La minera Vicuña anunció una inversión total de US$ 18.000 millones para desarrollar sus proyectos Josemaría y Filo del Sol, en la provincia de San Juan, y formalizó así uno de los mayores planes de desembolso en minería metalífera de la última década en Argentina.
La empresa —conformada por la australiana BHP y la canadiense Lundin Mining— detalló en su Evaluación Económica Preliminar (PEA) que la primera etapa demandará U$S 7.000 millones entre 2027 y 2030, año previsto para el inicio de la producción.
Según consignó Reuters, se trata de una inversión estimada en U$S 18.000 millones a lo largo de varios años para la explotación de cobre, oro y plata en el norte argentino, cifra superior a los cálculos preliminares que circulaban en el mercado.
El proyecto apunta a posicionarse entre las cinco mayores operaciones globales de estos minerales. De acuerdo con la compañía, durante los primeros 25 años completos de actividad se prevé una producción anual promedio de 395.000 toneladas de cobre, 711.000 onzas de oro y 22,2 millones de onzas de plata.
En los primeros diez años, la producción acumulada alcanzaría 2,5 millones de toneladas de cobre, 5,5 millones de onzas de oro y 214 millones de onzas de plata, según las proyecciones oficiales.

El plan se estructura en tres etapas. La primera se concentrará en el desarrollo a cielo abierto del yacimiento Josemaría y en la construcción de una planta concentradora con capacidad de expansión. La segunda avanzará sobre los recursos de óxidos de Filo del Sol y sumará una planta de recuperación de minerales.
La tercera prevé ampliar la planta y explotar los sulfuros de Filo del Sol, con una capacidad estimada de procesamiento de hasta 293.000 toneladas diarias e infraestructura complementaria bajo esquemas de tercerización.
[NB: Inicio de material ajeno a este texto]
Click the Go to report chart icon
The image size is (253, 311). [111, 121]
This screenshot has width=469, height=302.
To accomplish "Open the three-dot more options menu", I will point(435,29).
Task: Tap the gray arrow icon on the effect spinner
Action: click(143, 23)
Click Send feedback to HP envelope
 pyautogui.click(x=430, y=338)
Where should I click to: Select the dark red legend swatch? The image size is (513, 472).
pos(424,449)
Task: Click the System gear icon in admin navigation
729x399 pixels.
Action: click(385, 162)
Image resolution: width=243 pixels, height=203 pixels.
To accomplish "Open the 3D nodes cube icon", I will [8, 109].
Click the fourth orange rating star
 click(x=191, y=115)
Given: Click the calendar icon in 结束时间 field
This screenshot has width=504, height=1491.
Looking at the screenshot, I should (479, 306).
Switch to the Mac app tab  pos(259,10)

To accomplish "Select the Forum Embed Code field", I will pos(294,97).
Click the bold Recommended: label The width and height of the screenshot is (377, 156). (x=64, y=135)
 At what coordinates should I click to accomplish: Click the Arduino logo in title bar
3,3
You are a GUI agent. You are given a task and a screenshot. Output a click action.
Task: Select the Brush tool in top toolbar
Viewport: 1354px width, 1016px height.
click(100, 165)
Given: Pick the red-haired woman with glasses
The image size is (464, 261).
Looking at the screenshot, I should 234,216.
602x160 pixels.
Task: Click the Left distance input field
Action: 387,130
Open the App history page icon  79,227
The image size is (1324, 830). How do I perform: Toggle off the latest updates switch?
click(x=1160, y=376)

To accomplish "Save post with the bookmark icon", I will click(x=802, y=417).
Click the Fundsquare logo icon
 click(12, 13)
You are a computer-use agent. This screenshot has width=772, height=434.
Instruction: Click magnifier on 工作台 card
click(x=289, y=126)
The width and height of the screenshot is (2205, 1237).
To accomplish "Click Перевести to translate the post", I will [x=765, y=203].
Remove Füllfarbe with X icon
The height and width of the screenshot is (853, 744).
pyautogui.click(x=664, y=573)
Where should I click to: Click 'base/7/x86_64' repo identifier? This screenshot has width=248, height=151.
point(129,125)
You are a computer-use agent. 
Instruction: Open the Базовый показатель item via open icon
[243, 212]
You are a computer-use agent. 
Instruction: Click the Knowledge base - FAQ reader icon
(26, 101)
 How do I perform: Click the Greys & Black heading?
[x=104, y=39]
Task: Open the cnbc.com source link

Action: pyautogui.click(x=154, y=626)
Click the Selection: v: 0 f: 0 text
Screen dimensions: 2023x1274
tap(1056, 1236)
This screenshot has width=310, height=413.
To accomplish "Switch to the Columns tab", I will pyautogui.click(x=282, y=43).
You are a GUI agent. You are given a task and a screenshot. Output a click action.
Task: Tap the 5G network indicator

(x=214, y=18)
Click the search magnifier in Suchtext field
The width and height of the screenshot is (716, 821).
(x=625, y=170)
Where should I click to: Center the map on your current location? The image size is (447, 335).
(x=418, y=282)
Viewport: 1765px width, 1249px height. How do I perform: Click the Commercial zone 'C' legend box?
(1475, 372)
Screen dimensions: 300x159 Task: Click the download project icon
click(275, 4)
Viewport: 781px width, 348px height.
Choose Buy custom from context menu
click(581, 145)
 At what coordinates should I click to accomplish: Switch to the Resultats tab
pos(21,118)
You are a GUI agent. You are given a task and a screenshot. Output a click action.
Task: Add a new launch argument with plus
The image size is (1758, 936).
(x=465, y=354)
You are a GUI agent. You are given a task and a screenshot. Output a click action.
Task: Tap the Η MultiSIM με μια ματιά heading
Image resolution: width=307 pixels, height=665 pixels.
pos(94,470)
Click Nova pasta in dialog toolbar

El CEO de Vicuña, Ron Hochstein, sostuvo que el distrito es "uno de los más relevantes del mundo aún no desarrollados" y afirmó que el emprendimiento puede impulsar inversión extranjera, empleo y exportaciones en el largo plazo.
El anuncio se produce en un contexto en el que Argentina busca reposicionarse como productor de cobre, tras el cierre de la mina Alumbrera en 2018, y captar divisas en medio de una creciente demanda global del metal vinculada a la electrificación y la transición energética.
La compañía solicitó su adhesión al Régimen de Incentivos para Grandes Inversiones (RIGI), que otorga beneficios fiscales y estabilidad normativa a proyectos de exportación estratégica. La decisión final de inversión está prevista hacia fin de año, paso que habilitaría el despliegue del capital inicial y el inicio de obras mayores a partir de 2027.